# What is synthetic geometry?

What is synthetic geometry? Could you provide a short (i.e. a paragraph or two, not much longer) explanation in general elementary terms? In particular, I hope to be able to understand the contrast between synthetic and analytical (invariant-theoretic?) approaches in the end.

Wikipedia's definition is a bit too advanced for me.

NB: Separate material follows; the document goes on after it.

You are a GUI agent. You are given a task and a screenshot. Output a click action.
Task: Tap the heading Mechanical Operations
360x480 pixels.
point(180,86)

• Have you tried Wikipedia? Commented Feb 9, 2014 at 1:00
• I assume you want an explanation that differs from wikipedia. Or perhaps wikipedia is too advanced? Please be more specific. Commented Feb 9, 2014 at 1:00
• @rghthndsd Wikipedia's definition is too advanced. I don't really understand the difference between analytical and synthetic as it is discussed in that article. Commented Feb 9, 2014 at 1:01
• do you know how to do geometry with coordinates? Commented Feb 9, 2014 at 1:08
• "Synthetic" just means axiomatic in this context. Commented Feb 9, 2014 at 1:49

The ancient Greeks took synthetic geometry in the plane and 3-dimensional space to an amazing level, much further than almost anyone learns today. For example, they understood the "conic sections," that is, parabolas, ellipses, (circles,) and hyperbolas, almost completely. But today you usually think of a parabola, for instance, as being the graph of an equation $y=ax^2+bx+c$. It's this equation, which requires choosing a pair of coordinate axes on the plane and a unit length on each axis, that's what analytic geometry uses that synthetic geometry avoids. The synthetic-analytic distinction is still very visible in modern geometric research, even though the particular questions of interest have changed drastically.